My understanding is that you have never played piano. In this circumstance, I agree with dogperson and Animisha that a digital piano (with weighted keys) is a good option for you. You can make excellent progress on a digital piano and learn what you need to learn. If you want something that looks nice, there are very nice looking ‘console style’ pianos available. They have the advantage of minimal maintenance and generally lower cost.

Regarding the possibility of one day switching to a very high end acoustic grand piano (this is how I interpret your post), you will be able to do this from a digital piano or from an acoustic upright. The feel and response of all pianos is individual, so there will definitely be an adjustment period, but this will exist between any 2 pianos and is not limited to adjusting to super high end, expensive pianos. Perhaps it will be a bit more of an adjustment from a digital, but if a digital piano makes more sense for you now, I think it is a fine choice.
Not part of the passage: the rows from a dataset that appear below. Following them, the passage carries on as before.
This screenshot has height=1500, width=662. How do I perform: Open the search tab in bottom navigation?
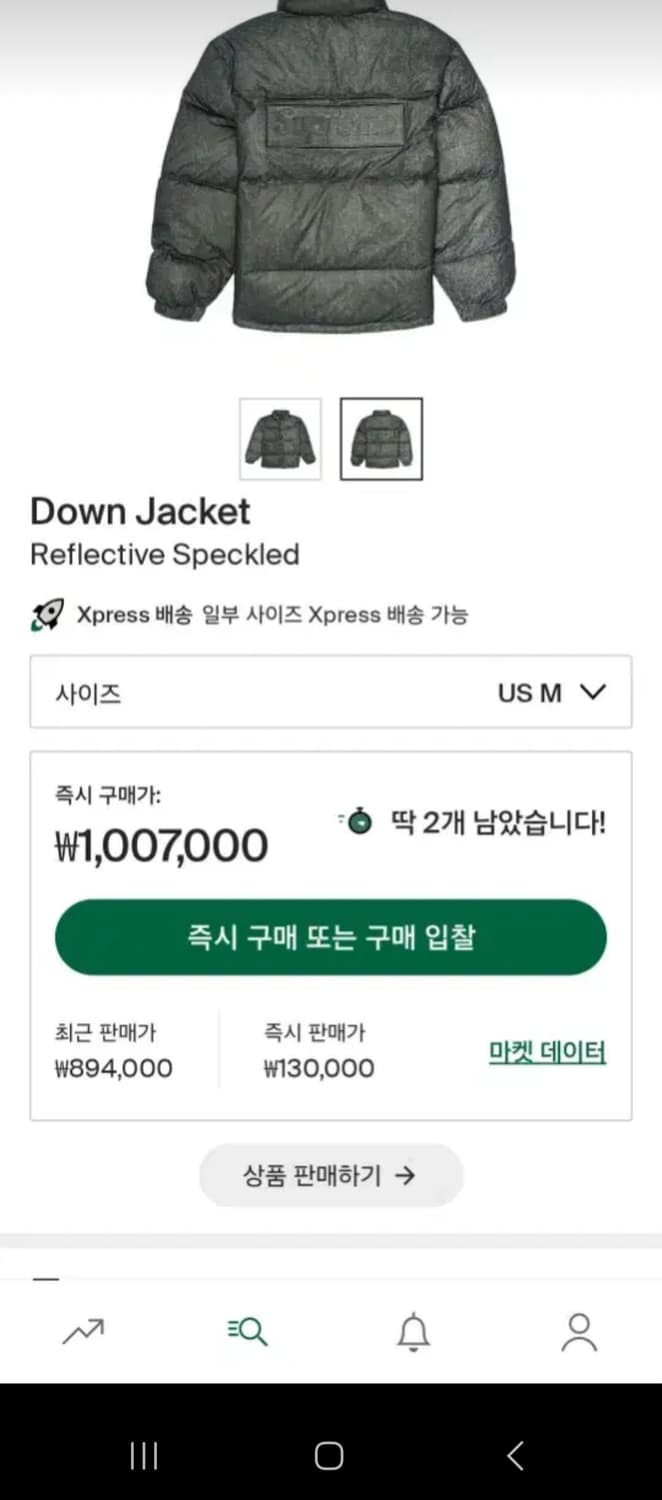click(x=245, y=1331)
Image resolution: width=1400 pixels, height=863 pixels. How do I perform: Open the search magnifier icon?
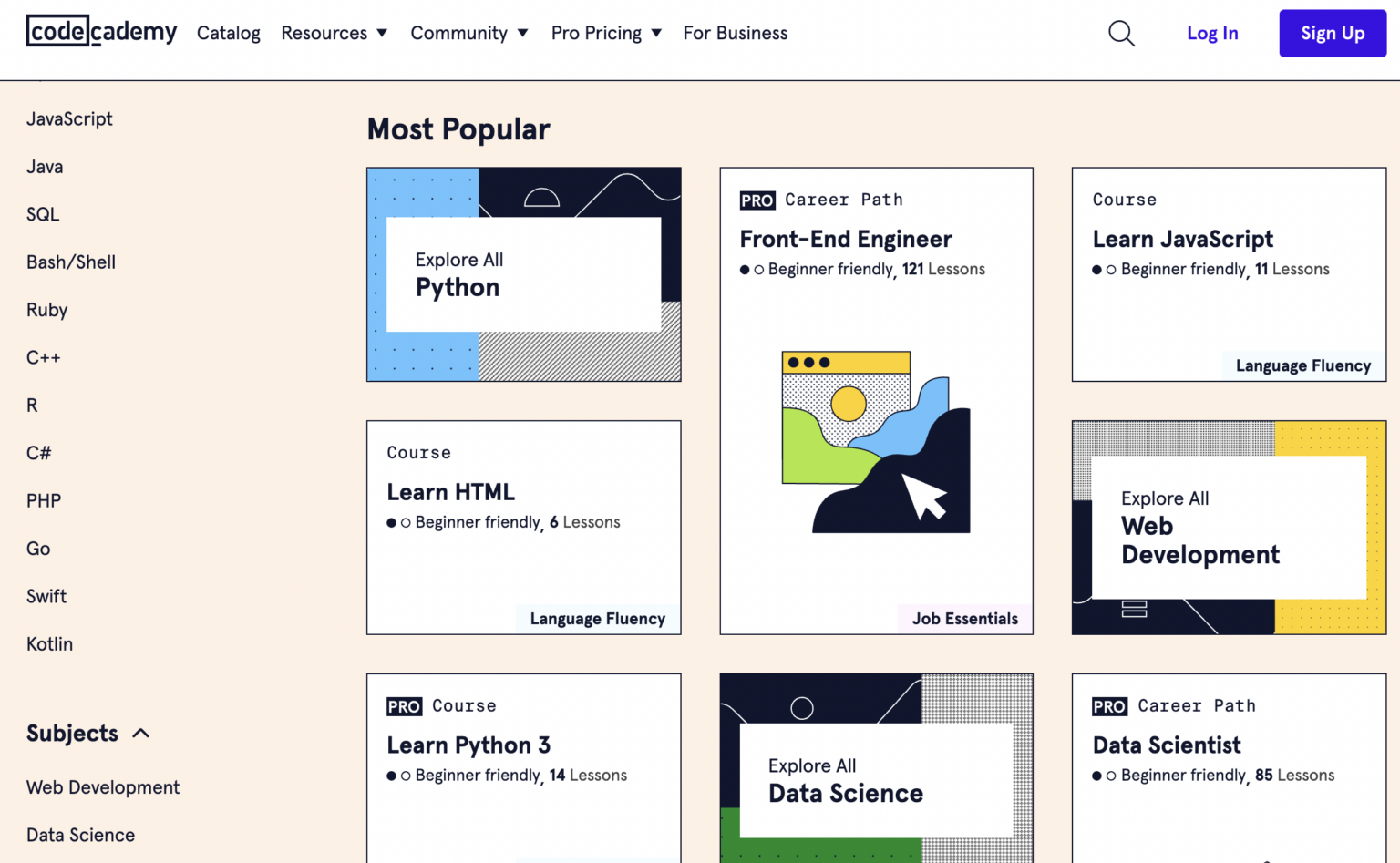click(1120, 33)
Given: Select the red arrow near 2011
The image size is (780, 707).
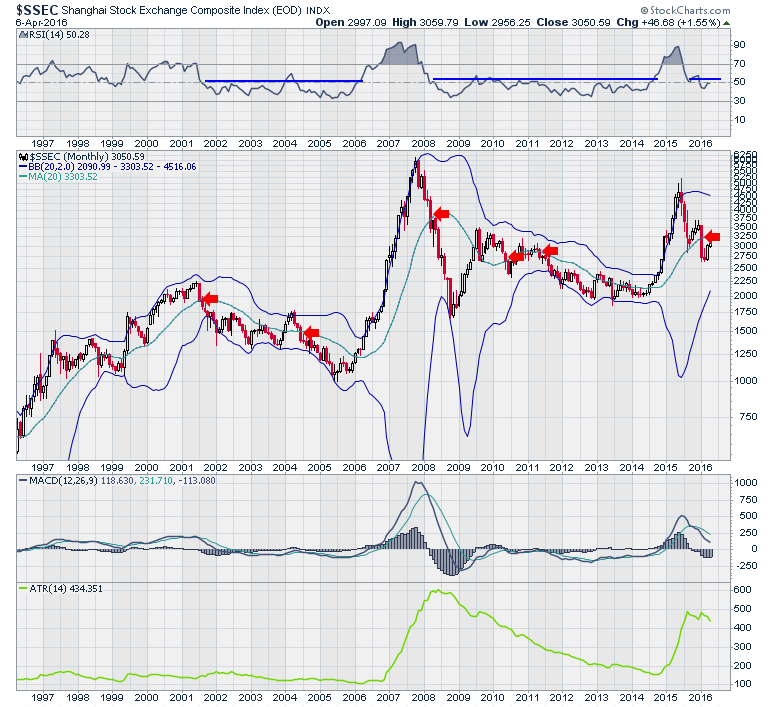Looking at the screenshot, I should pyautogui.click(x=549, y=250).
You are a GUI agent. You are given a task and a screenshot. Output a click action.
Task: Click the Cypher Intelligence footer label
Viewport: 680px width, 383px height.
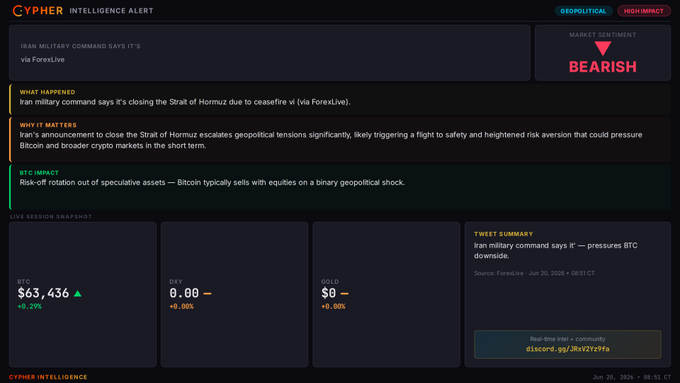(48, 377)
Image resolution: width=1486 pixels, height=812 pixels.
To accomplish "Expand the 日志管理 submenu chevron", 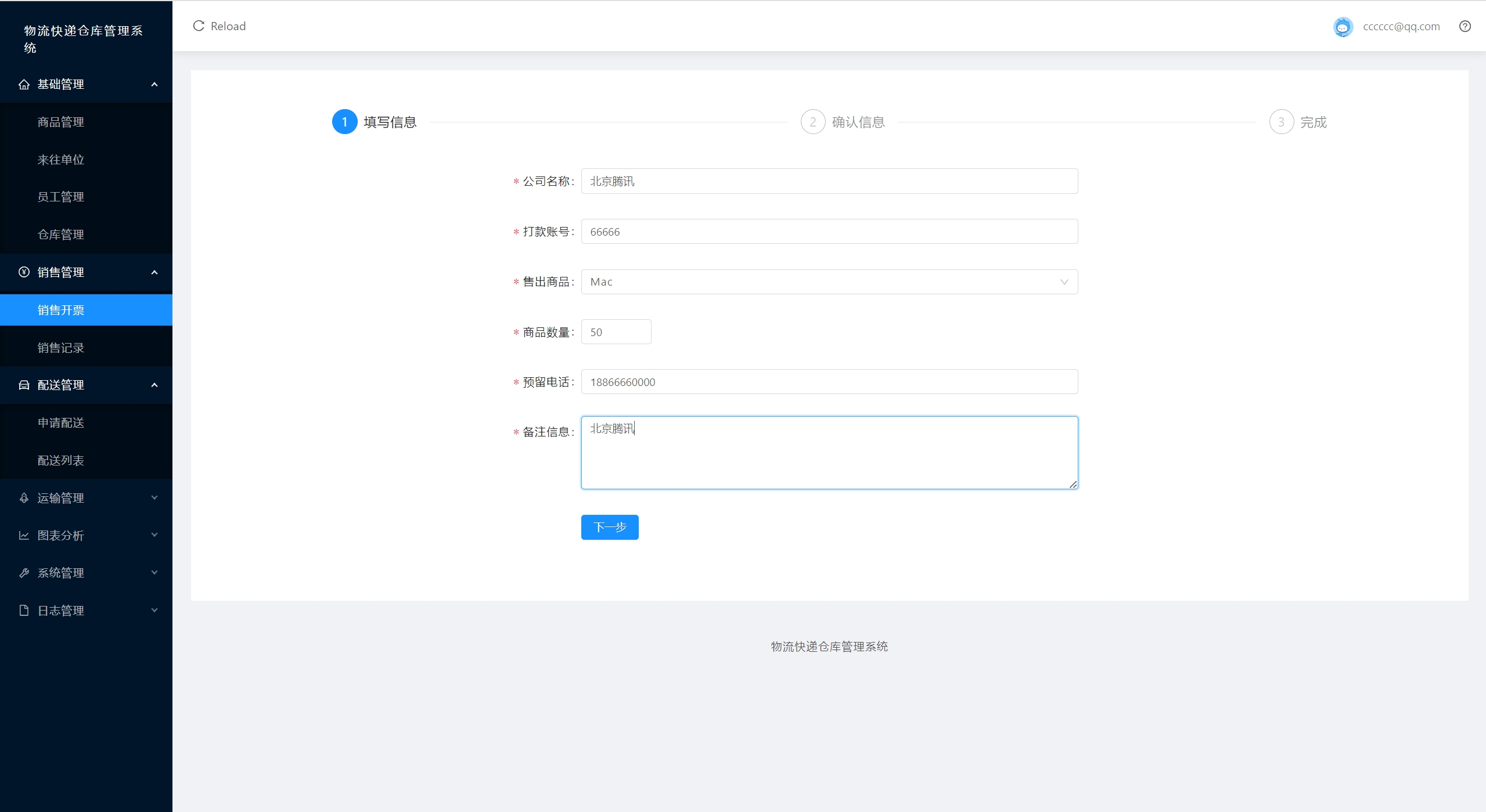I will pos(154,610).
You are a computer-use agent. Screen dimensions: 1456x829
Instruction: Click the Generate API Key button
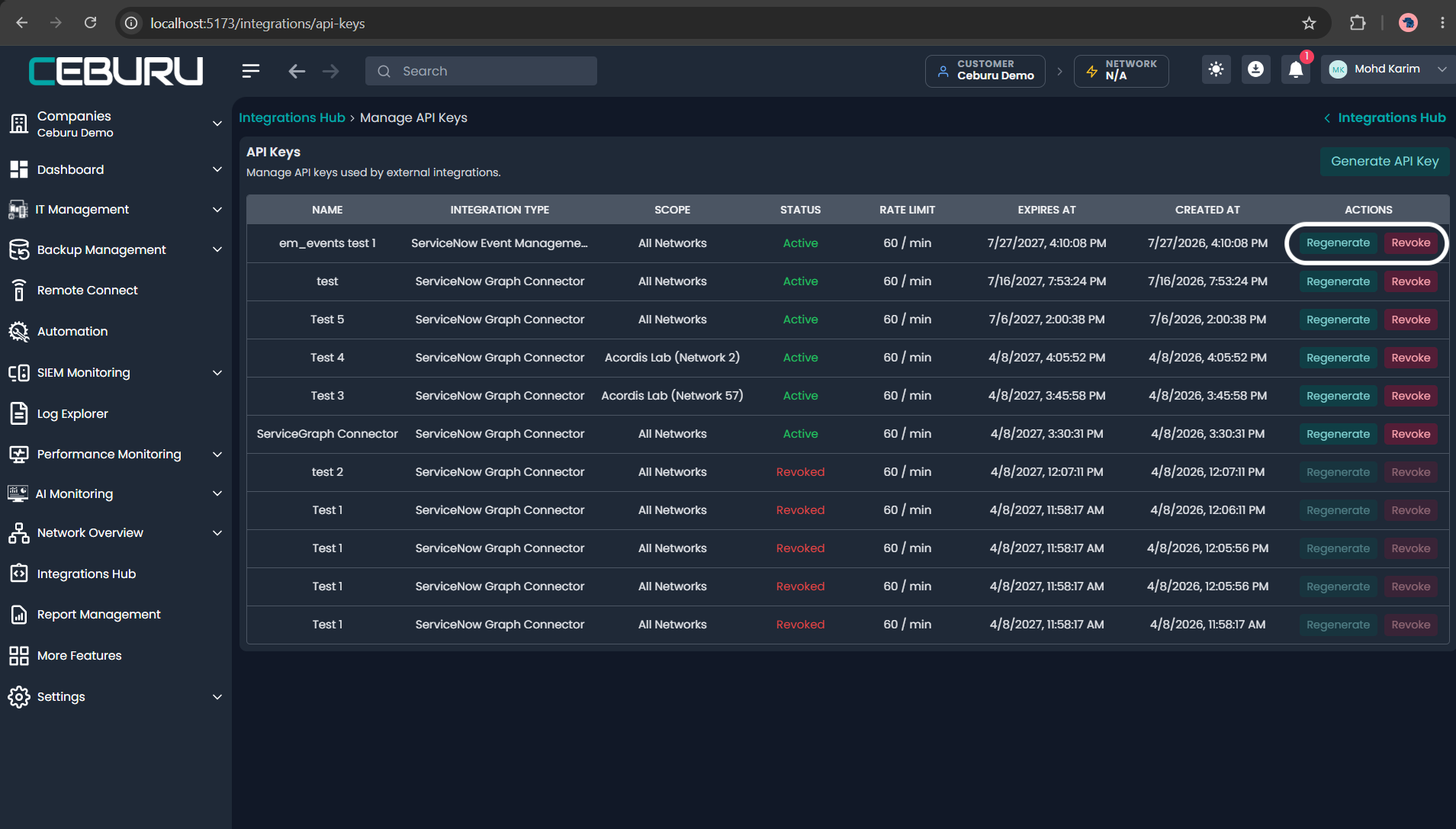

If you do get an acoustic upright, others have mentioned the frequent tuning in the first year or two (if the piano is new). It will definitely need to be tuned within a month or so of receiving it, as the environment in your home is likely to be at least a bit different from its prior environment. Afterwards, the tuning stability will depend a lot on your local environment, especially how much the humidity varies. The usual recommendation is to have the piano tuned twice a year, but certainly at the very least yearly. Regarding price, technicians will charge a lot more if the piano needs a ‘pitch raise’ (this will be needed if the piano is badly out of tune) than a standard tuning.

An acoustic piano is built to last many decades (40-50 years is a number I’ve seen cited).

I think the vast majority of people who play piano will never play for money (and fewer still will play in big concert halls for large audiences). But there are still opportunities to perform/share music, if this is something you want to do. I recently played at my work place’s virtual holiday party, which was attended by a couple hundred people. When I was in college, I played occasionally for church services, and I definitely did student recitals. There are opportunities to play for others, if this is one of your goals.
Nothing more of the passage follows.